Fortschritte werden wissenschaftlich überwacht
Im Rahmen des damals als "Volksbegehren Plus" bezeichneten Pakets wurden 2019 zahlreiche Maßnahmen zur Verbesserung der Biodiversität, dem Schutz von Artenreichtum und Lebensräumen auf den Weg gebracht. Seitdem lassen die Initiatoren die Fortschritte bei diesen Maßnahmen von Forschenden der Hochschule für Wirtschaft und Umwelt Nürtingen-Geislingen wissenschaftlich überwachen und bewerten. Dieses Monitoring soll bis zum Jahr 2030, auf das sich viele Zielsetzungen beziehen, laufen. Dazu haben die Forschenden 32 Indikatoren festgelegt. Bisher haben sie jedes Jahr einen Teil ausgewertet. Jetzt, quasi zur Halbzeit, stellten sie zum ersten Mal alle Indikatoren vor, die etwas darüber aussagen sollen, wie gut es beim Schutz der Artenvielfalt vorangeht.
Erfolge bei Streuobstwiesen, Naturwäldern und Gewässerrandstreifen
Ein Beispiel: Allein im vergangenen Jahr wurden 30.000 neue Streuobstbäume gepflanzt. Das Ziel, eine Million neue Bäume bis 2035, wird erreicht. Die Streuobstwiesen sind ein Indikator von 32, die von der Hochschule Nürtingen-Geislingen festgelegt wurden. Gut sieht es ebenfalls bei der Ausweisung von Naturwäldern aus. 10 Prozent der Staatswälder sind inzwischen nutzungsfreie Wälder.
Kritik bei Biotopverbund, Pestizideinsatz und Ökolandbau
Es gibt allerdings auch diverse Schwachstellen im Maßnahmenpaket: etwa der Einsatz von Pestiziden, also Pflanzenschutzmitteln. Deren Gebrauch soll bis 2028 halbiert werden, im Jahr 2022 wurden nach Angaben des bayerischen Landwirtschaftsministeriums 19 Prozent weniger eingesetzt – allerdings ist hier nicht die reine Menge ausschlaggebend, sagen die Experten, sondern auch die Frage: Wie toxisch, also giftig sind solche Mittel.

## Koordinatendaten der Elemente
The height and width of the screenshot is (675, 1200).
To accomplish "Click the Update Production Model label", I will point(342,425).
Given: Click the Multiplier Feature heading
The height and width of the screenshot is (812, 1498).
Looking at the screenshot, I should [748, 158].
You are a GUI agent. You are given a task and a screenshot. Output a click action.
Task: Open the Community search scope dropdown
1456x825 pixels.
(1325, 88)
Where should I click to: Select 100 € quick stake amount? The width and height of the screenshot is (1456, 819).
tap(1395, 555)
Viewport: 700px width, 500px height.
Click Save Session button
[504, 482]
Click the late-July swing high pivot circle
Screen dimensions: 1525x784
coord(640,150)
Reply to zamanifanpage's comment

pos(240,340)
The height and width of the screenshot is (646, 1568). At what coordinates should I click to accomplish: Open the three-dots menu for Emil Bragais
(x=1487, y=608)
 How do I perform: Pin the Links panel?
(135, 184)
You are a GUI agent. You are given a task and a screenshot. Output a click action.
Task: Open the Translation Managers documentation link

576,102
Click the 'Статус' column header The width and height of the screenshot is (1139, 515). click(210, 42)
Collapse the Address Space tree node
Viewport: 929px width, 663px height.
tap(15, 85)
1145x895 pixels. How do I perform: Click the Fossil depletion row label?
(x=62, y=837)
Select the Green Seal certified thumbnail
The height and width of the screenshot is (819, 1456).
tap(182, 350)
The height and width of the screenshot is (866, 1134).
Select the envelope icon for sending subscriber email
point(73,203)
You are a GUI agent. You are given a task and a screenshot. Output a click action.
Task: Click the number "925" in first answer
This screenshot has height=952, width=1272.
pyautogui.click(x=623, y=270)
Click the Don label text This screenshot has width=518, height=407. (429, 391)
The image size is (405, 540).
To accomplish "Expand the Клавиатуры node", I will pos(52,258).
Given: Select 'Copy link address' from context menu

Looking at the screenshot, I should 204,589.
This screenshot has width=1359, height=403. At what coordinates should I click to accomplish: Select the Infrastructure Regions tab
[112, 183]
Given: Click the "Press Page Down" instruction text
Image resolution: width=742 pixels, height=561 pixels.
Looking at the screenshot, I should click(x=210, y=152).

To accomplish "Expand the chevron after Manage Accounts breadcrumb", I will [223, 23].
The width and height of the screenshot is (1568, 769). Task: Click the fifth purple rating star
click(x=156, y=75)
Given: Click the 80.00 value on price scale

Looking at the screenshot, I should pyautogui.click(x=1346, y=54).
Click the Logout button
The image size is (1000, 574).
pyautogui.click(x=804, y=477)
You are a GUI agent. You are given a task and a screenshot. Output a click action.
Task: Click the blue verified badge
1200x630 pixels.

## Aufgabe
Entnimm dem Text über das Monitoring der Artenvielfalt wörtlich den Abschnitt von „Kritik bei Biotopverbund, Pestizideinsatz“ bis einschließlich „sind solche Mittel.“.

## Antwort
Kritik bei Biotopverbund, Pestizideinsatz und Ökolandbau
Es gibt allerdings auch diverse Schwachstellen im Maßnahmenpaket: etwa der Einsatz von Pestiziden, also Pflanzenschutzmitteln. Deren Gebrauch soll bis 2028 halbiert werden, im Jahr 2022 wurden nach Angaben des bayerischen Landwirtschaftsministeriums 19 Prozent weniger eingesetzt – allerdings ist hier nicht die reine Menge ausschlaggebend, sagen die Experten, sondern auch die Frage: Wie toxisch, also giftig sind solche Mittel.